2015年度第2回公共政策セミナー

2015/06/17

本日、2015年度、第2回目の公共政策セミナーが開かれました。
内容は以下の通りです。

◆日時:2015年6月17日(水)10時00分~12時30分

発表者: 楠瀬まゆみ(公共政策研究分野特任研究員)
タイトル: Japanese Public Attitude toward “Animals Containing Human Material”

概要:

移植用臓器が慢性的に不足するなか、患者由来のiPS細胞を用い、動物体内で臓器を作製する研究が行われている。移植用臓器作製を目的とした、基礎研究のための動物性集合胚の作製は、「特定胚の取扱いに関する指針」によって認められている。

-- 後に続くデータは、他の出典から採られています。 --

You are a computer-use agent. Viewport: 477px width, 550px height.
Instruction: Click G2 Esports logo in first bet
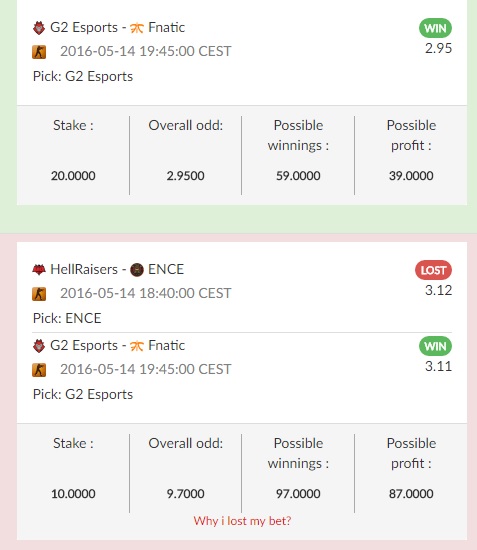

しかし、作製した動物性集合胚を人や動物胎内に戻すことは同指針によて禁止されており、胚の育成期間も限定されているため、現在指針の見直しが検討されている。そこで我々は、2012年2月首都圏在住の一般生活者24名を対象に「人の要素を持つ動物(Animal Containing Human Material:ACHM)」に関する一般市民の意識、動物性集合胚研究とその規制への態度について試行的に質的調査を実施した。
セミナーにおいては、本調査の英語論文原稿をもとに、調査結果について報告する。

発表者: 発表者:藤澤空見子(大学院学際情報学府修士課程)
タイトル: 非侵襲的遺伝学的検査(NIPT)をめぐる、遺伝カウンセリングと一般市民の関係

概要:

2013年4月より、非侵襲的遺伝学的検査(Non-Invasive prenatal genetic test;NIPT)の臨床研究が開始された。NIPTは、これまでの出生前検査と比較すると、大々的な報道がなされた点や遺伝カウンセリングの利用が義務化されている点など、特徴的な点がいくつか存在する。2003年度から養成課程が新設された遺伝カウンセラーは、遺伝カウンセリングが義務付けられているこの技術において、どのように機能しているのだろうか。また、現場における「情報提供側」や「専門家」としての苦悩や葛藤はどのようなものなのか。本研究では、これまであまり焦点が当てられてこなかった遺伝カウンセラーの目線から見た遺伝カウンセリングの実態を明らかにするとともに、彼らの役割や機能を科学技術社会論の文脈の中で考察する。
今回の発表内容は、7/1(水)~2(木)に行われる学際情報学府中間審査のドラフトとして作成した。